(Brano)
2
Gli Scritti teologici giovanili sembrano motivati da un’esigenza
di rinnovamento spirituale che possa spazzar via ogni “positività”,
ogni autorità imposta dall’esterno, che superi definitivamente
l’eteronomia politico-religiosa che tanto contrasta con l’autonomia
della ragione. Un ruolo principale lo svolge la religione, capace com’è
di produrre forte risonanza e adesione nel cuore degli uomini. Hegel
imposta il problema religioso fuoriuscendo dall’ambito strettamente
teologico e inserendolo nel contesto globale della storia e dell’uomo: è
un’impostazione che esprime già un giudizio nei riguardi della
teologia fatta, come dirà esplicitamente, solo di discorsi e libri inutili
al vissuto umano. Egli inizialmente è interessato ad un rinnovamento
della società attraverso un cambiamento in particolare delle strutture
religiose che condizionano e sostengono strutture politiche e sociali di
tipo dispotico. Da questa necessità parte la critica al cristianesimo
come anche al giudaismo, religioni che conducono alla legalità
mediante l’immagine di un Dio-signore. Il cristiano in particolare,
oltre ad instaurare con Dio un rapporto di tipo servo-padrone, ha fede
in un singolo, in Gesù uomo deificato. Il cristianesimo avrebbe fatto
credere all’uomo di essere incapace di fare il bene, avrebbe estraniato
i valori umani trasponendoli esclusivamente in un individuo, in un
Uomo-Dio: alla base della divinità del Cristo, che sancisce
3
l’impotenza dell’uomo, vi è la dottrina della corruzione umana oltre
che un’assoluta separazione tra umano e divino, tra finito e infinito.

(Materiale)
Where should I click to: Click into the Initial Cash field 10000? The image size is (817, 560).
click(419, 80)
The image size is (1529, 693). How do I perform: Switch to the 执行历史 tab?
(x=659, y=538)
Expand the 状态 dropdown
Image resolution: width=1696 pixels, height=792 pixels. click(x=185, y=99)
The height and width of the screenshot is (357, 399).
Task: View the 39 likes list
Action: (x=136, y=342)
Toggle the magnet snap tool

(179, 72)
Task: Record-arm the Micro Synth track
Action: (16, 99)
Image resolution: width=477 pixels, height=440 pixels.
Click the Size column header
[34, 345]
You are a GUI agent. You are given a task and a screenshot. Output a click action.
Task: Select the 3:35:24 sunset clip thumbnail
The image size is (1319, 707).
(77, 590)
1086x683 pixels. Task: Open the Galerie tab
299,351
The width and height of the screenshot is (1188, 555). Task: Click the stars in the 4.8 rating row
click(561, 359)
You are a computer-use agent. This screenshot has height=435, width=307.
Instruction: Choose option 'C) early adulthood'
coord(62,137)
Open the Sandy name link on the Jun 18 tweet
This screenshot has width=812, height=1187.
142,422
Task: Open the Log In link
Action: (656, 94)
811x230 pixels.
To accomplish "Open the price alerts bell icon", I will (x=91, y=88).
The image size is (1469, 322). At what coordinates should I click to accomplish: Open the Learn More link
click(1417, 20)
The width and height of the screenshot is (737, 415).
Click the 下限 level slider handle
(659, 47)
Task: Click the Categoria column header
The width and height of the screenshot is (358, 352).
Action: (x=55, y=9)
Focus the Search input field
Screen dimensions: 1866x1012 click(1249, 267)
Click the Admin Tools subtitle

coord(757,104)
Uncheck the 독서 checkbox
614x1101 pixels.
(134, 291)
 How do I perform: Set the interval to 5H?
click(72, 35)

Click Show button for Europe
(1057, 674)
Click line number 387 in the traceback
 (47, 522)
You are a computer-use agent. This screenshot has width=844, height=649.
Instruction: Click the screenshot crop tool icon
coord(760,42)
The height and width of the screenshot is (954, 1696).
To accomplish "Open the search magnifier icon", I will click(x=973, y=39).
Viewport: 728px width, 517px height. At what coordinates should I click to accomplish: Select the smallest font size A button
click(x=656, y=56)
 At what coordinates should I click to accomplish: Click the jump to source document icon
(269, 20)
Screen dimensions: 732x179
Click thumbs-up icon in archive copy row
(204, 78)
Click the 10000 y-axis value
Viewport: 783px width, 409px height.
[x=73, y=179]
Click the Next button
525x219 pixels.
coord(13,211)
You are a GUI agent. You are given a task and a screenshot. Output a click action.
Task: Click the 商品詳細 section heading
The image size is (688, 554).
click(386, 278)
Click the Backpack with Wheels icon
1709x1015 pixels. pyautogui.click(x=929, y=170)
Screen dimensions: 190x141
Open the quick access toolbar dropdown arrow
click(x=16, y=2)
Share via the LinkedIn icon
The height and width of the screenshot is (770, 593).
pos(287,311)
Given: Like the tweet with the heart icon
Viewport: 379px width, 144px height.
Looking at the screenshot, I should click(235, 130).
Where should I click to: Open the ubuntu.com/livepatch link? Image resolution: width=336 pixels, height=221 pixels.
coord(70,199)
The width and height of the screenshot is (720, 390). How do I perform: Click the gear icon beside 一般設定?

(Consegna) Riscrivi per intero, parola per parola, il brano riportato sopra sugli Scritti teologici giovanili di Hegel.

(Risultato)
2
Gli Scritti teologici giovanili sembrano motivati da un’esigenza
di rinnovamento spirituale che possa spazzar via ogni “positività”,
ogni autorità imposta dall’esterno, che superi definitivamente
l’eteronomia politico-religiosa che tanto contrasta con l’autonomia
della ragione. Un ruolo principale lo svolge la religione, capace com’è
di produrre forte risonanza e adesione nel cuore degli uomini. Hegel
imposta il problema religioso fuoriuscendo dall’ambito strettamente
teologico e inserendolo nel contesto globale della storia e dell’uomo: è
un’impostazione che esprime già un giudizio nei riguardi della
teologia fatta, come dirà esplicitamente, solo di discorsi e libri inutili
al vissuto umano. Egli inizialmente è interessato ad un rinnovamento
della società attraverso un cambiamento in particolare delle strutture
religiose che condizionano e sostengono strutture politiche e sociali di
tipo dispotico. Da questa necessità parte la critica al cristianesimo
come anche al giudaismo, religioni che conducono alla legalità
mediante l’immagine di un Dio-signore. Il cristiano in particolare,
oltre ad instaurare con Dio un rapporto di tipo servo-padrone, ha fede
in un singolo, in Gesù uomo deificato. Il cristianesimo avrebbe fatto
credere all’uomo di essere incapace di fare il bene, avrebbe estraniato
i valori umani trasponendoli esclusivamente in un individuo, in un
Uomo-Dio: alla base della divinità del Cristo, che sancisce
3
l’impotenza dell’uomo, vi è la dottrina della corruzione umana oltre
che un’assoluta separazione tra umano e divino, tra finito e infinito.